Help with sound interactivity

I'm still new to Arduino and this forum. I have been building my full scale R2D2 for almost a year now and have incorporated 3 Arduino's into it. One controls random functions for lighting and HPS or projector movements. The second controls remote functions like utility arms and so on. The 3rd controls interactive things. He can track moment threw the room, IE look in the direction he saw motion. ( any motion at this time, still working on that ).

At any rate, I'm working on getting him to talk to me when he hears sound. The idea is to give the elusion he is talking to or with you. I'm using a " Detection Sensor Module Sound Sensor " that can be seen at: " http://www.ebay.com/itm/New-1pc-Sound-Detection-Sensor-Module-Sound-Sensor-Intelligent-Vehicle-F-Arduino-/130814345964?pt=LH_DefaultDomain_0&hash=item1e752482ec " . So far it works great. To good to be precise. R2 talks to the TV, to the dish's being clanked in the other room, even to the cat. He even talks to him self. He hearse his own head spin and or a relay snap closed or one of his other various sounds he makes and talks happily to him self. I have adjusted the sound detector so that it hears me talk to him, but he still hears all kinds of things. And is happy to talk to them all. Any ideas on how to help him desifer the noises he is hearing?

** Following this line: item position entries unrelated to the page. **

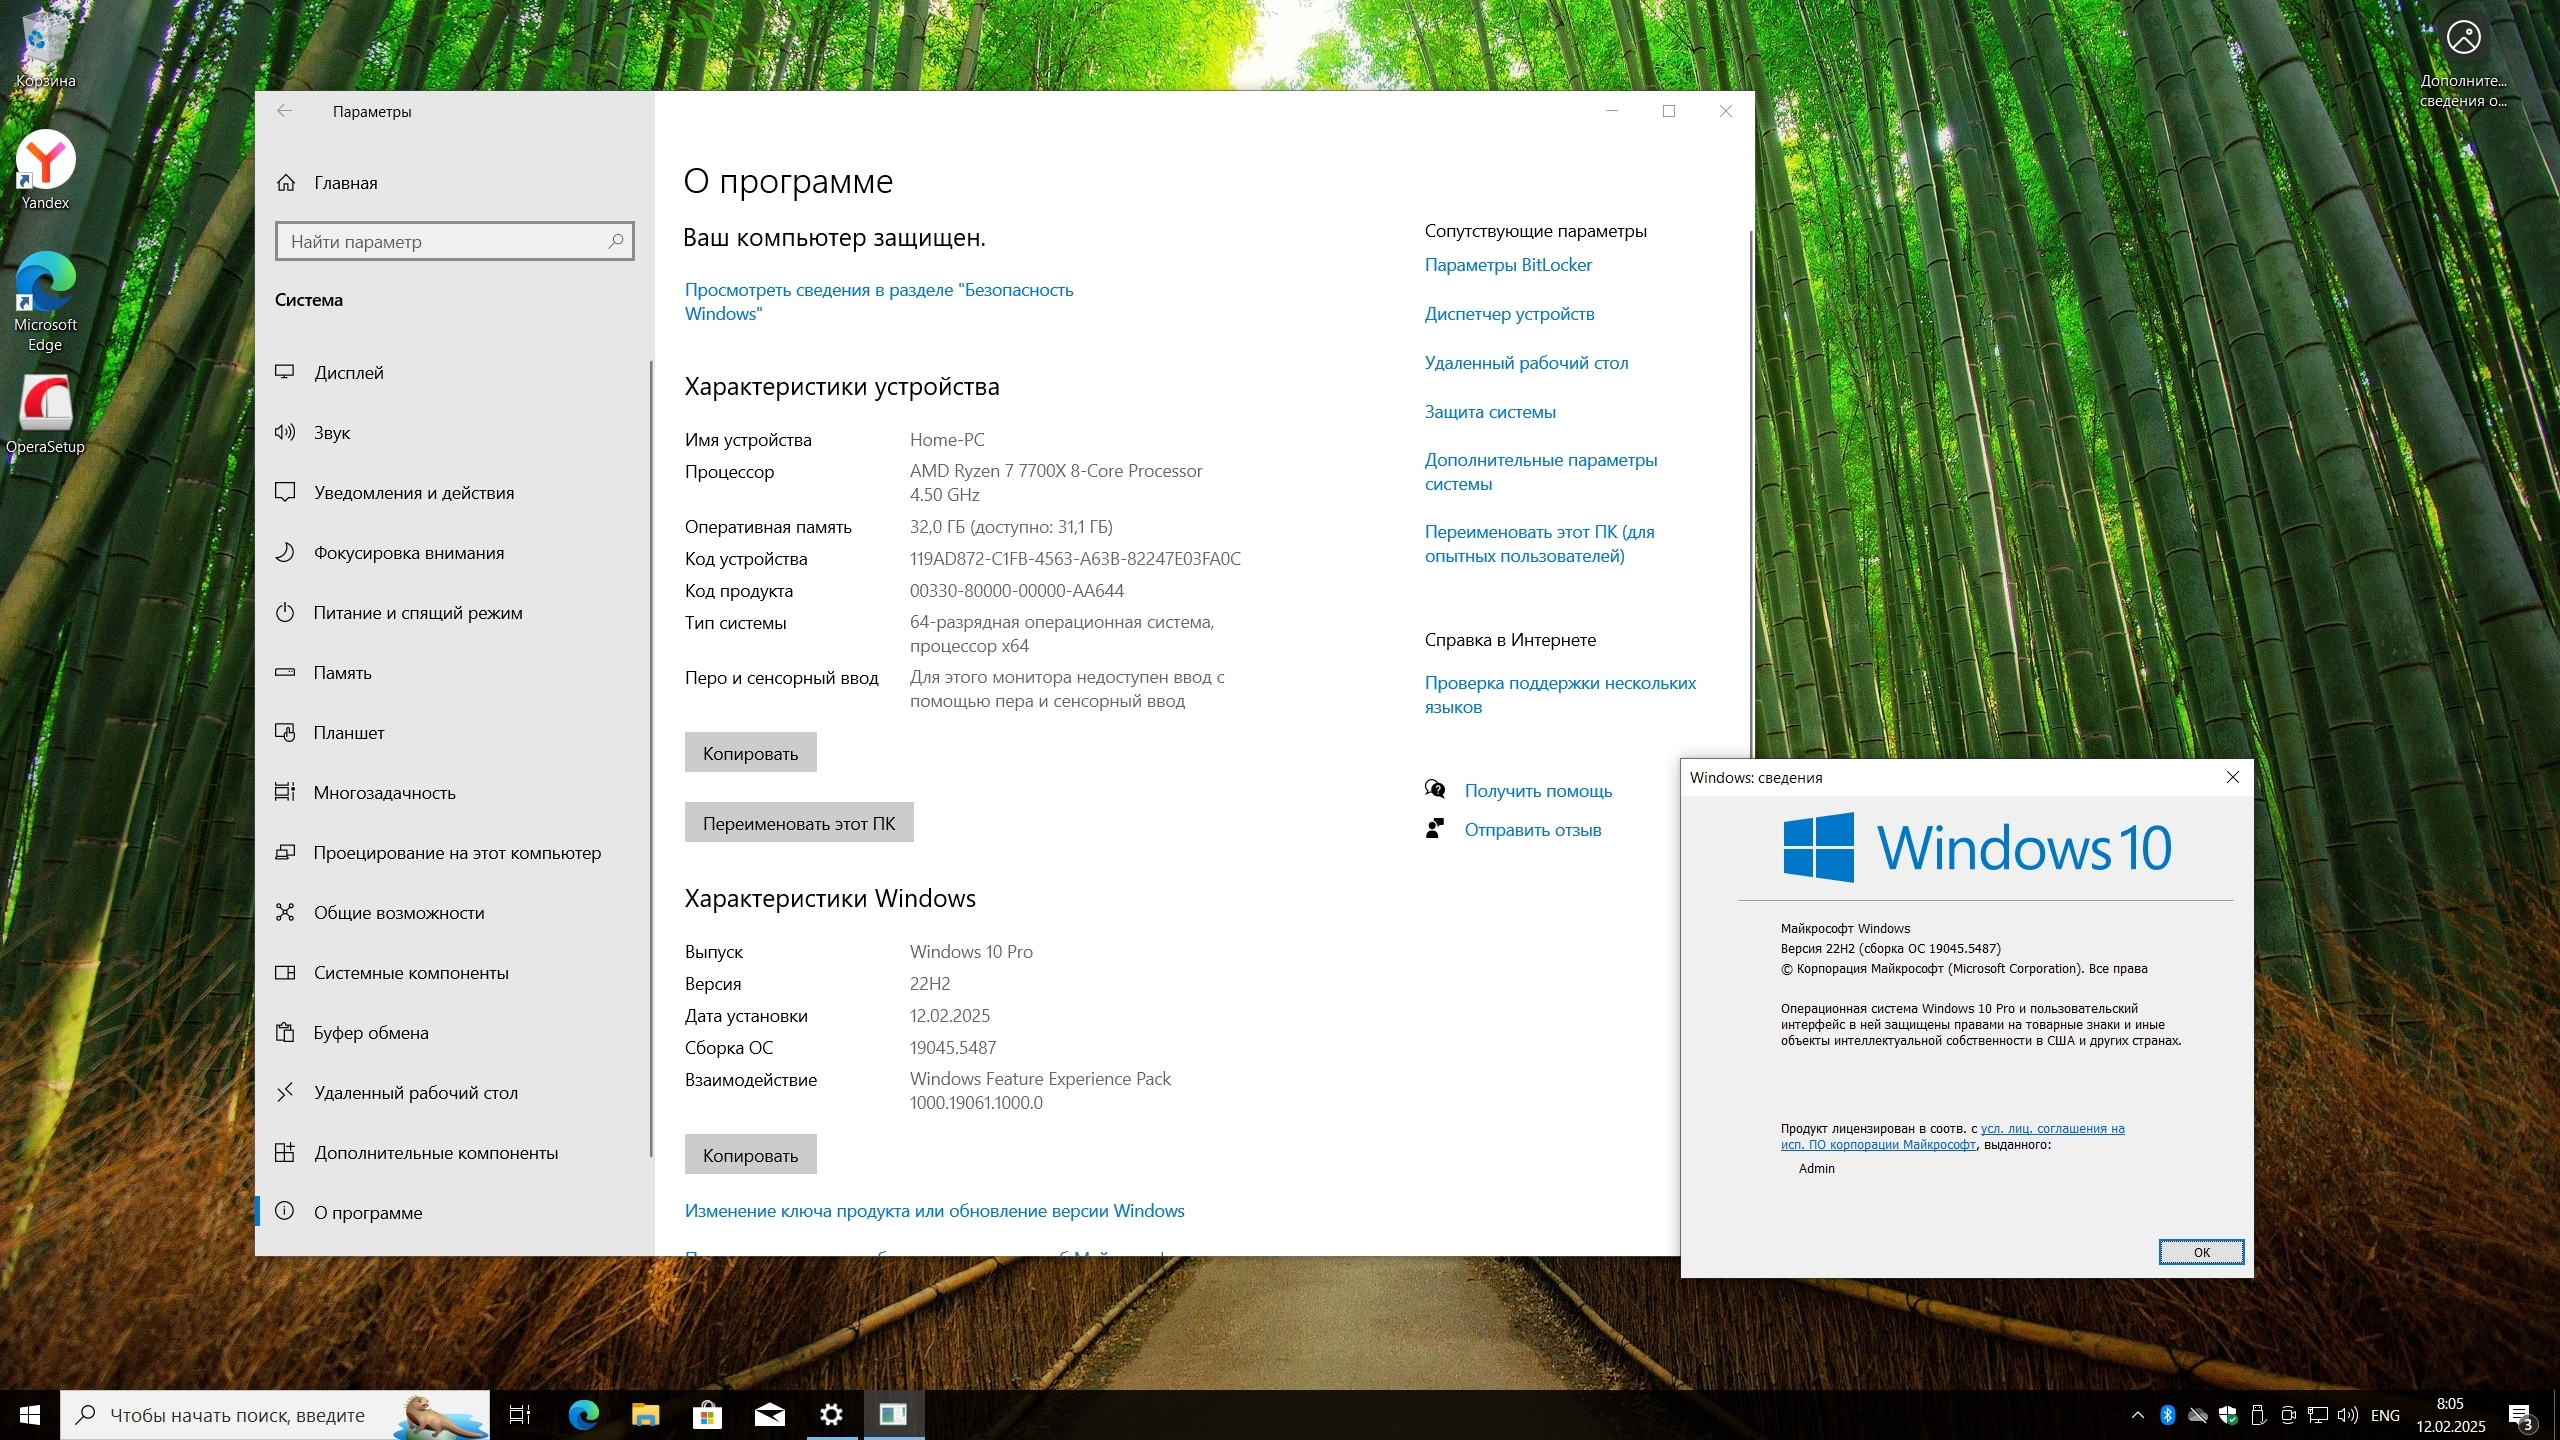Open Microsoft Store from taskbar
This screenshot has height=1440, width=2560.
707,1414
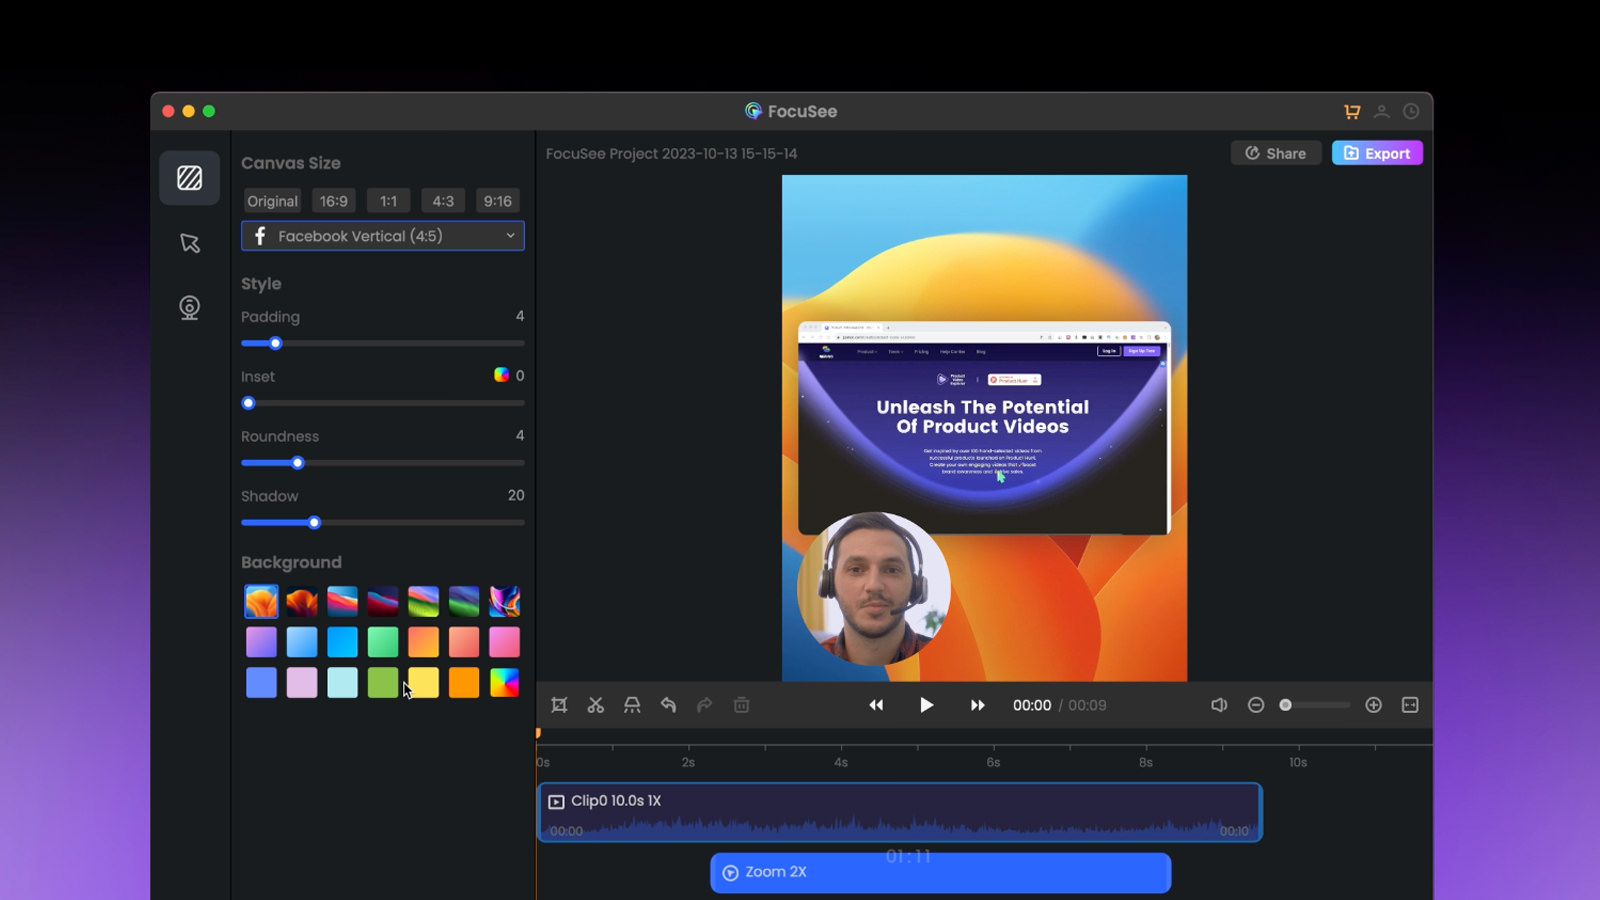The height and width of the screenshot is (900, 1600).
Task: Click the shopping cart icon
Action: 1352,112
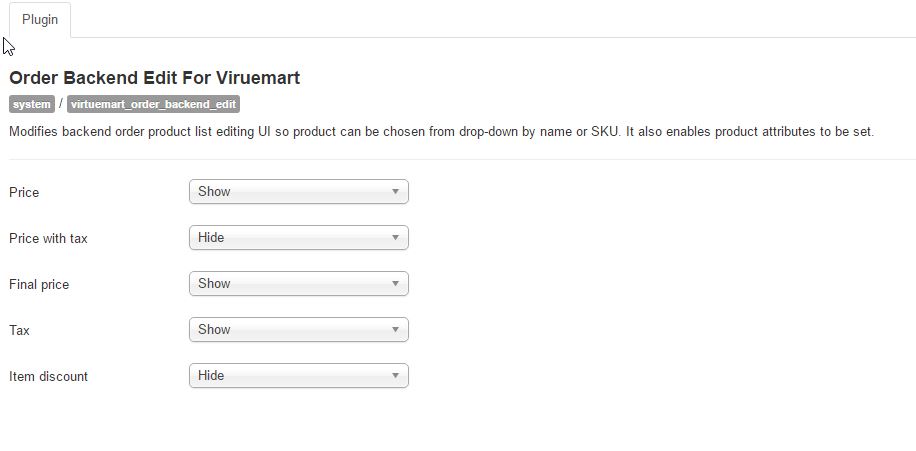Open the Tax dropdown
This screenshot has height=451, width=916.
point(297,330)
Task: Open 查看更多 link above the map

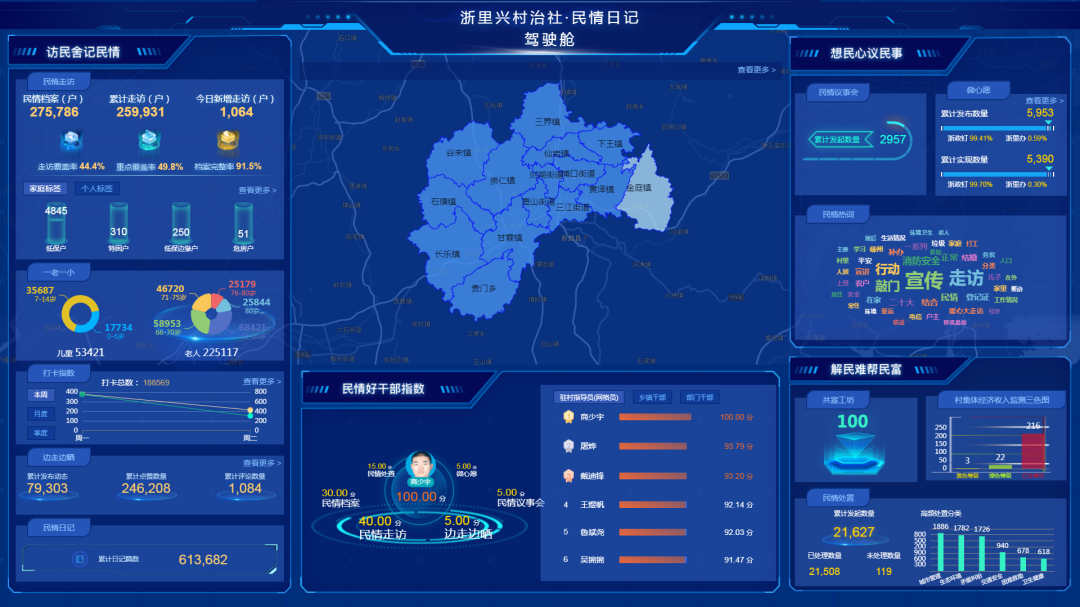Action: click(x=757, y=70)
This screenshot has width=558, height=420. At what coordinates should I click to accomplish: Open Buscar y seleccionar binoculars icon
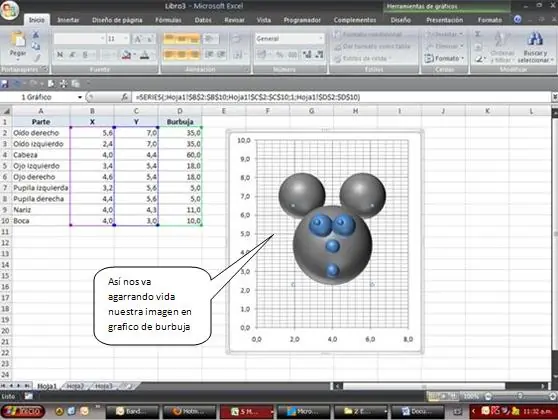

That sensor is detecting sound, and has only a digital output. That is very simple.

I'm thinking in the direction of this, EasyVR 3 Plus Shield for Arduino - COM-15453 - SparkFun Electronics

You could perhaps use a mic with amplifier and do FFT on the Arduino. With the result you might be able to recognize someone talking.

I will look into the FFT. I was thinking last night while at work and I remembered how the led flashed on the sound sensor as it detected noise. This got me thinking. When we talk, we talk in sentences and words. Sentences brake down into words and words breakdown into syllables. I wonder if I only let R2 say something when the sound sensor has counted 10 or more individual sounds. Almost like counting syllables. I was also thinking of limiting r2 from saying something if ( x = ??) so many seconds have not passed from the last time he spoke.

I have a voice recognition board fro the Arduino that I plan on installing later. But I want to use that for specific commands where as the sound detector will give the allure that R2 is chatting with someone. When R2 is in chat mode, he dose not have to understand what is being said, but he dose need to talk back to sound.

Any one have any other ideas on how we can differentiate sounds from voices?